_PROVIDED RECORDS:_
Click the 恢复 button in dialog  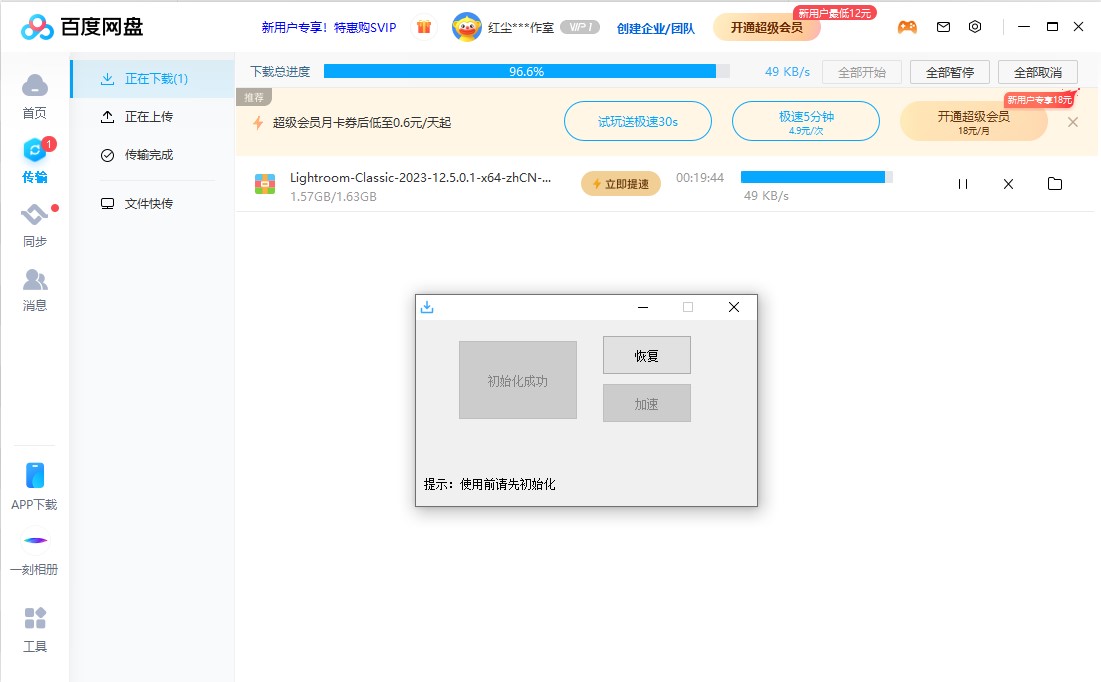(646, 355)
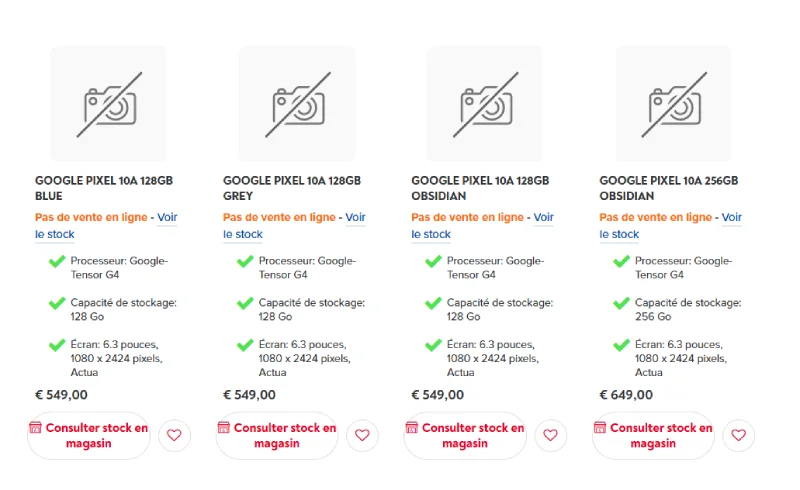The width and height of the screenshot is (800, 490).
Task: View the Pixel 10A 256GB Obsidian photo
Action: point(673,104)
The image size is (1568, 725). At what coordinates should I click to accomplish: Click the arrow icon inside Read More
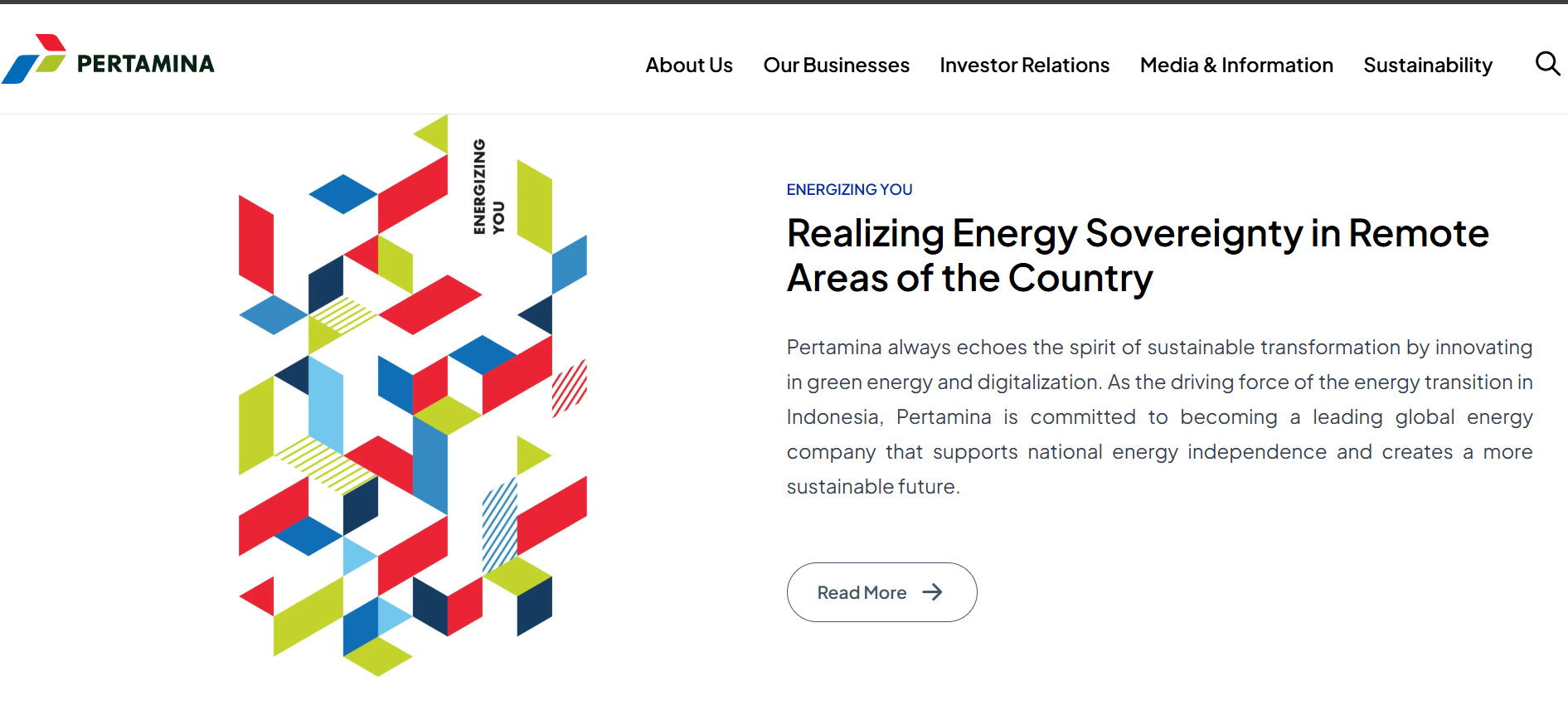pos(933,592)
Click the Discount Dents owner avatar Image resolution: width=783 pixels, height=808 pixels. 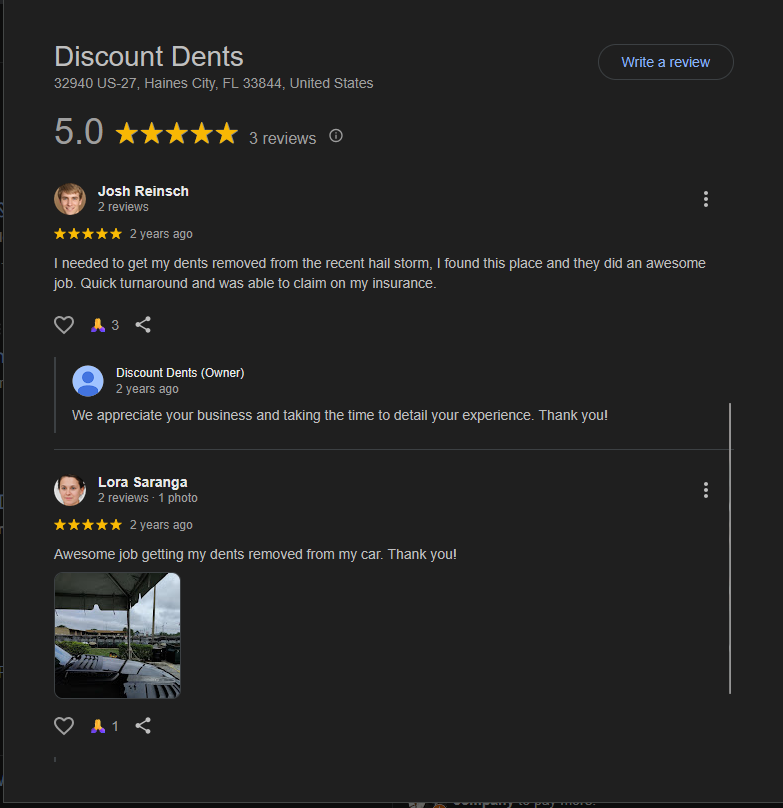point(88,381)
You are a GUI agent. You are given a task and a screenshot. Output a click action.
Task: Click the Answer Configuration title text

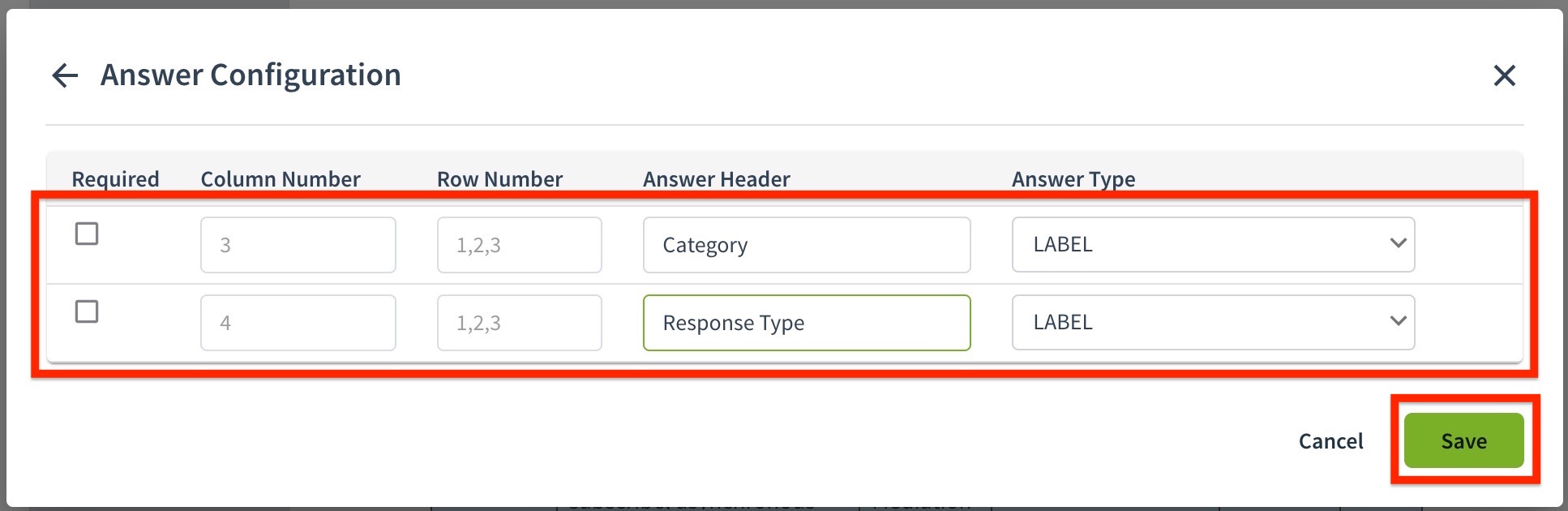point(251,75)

_PROMPT:_
Give the lines from the one containing "You are a GUI" through the end of the listing as a numbered list, skipping blank lines and leaving out the pictures.

_FULL OUTPUT:_
1. You are a GUI agent. You are given a task and a screenshot. Output a click action.
2. Task: Click the Answer Configuration title text
3. point(251,75)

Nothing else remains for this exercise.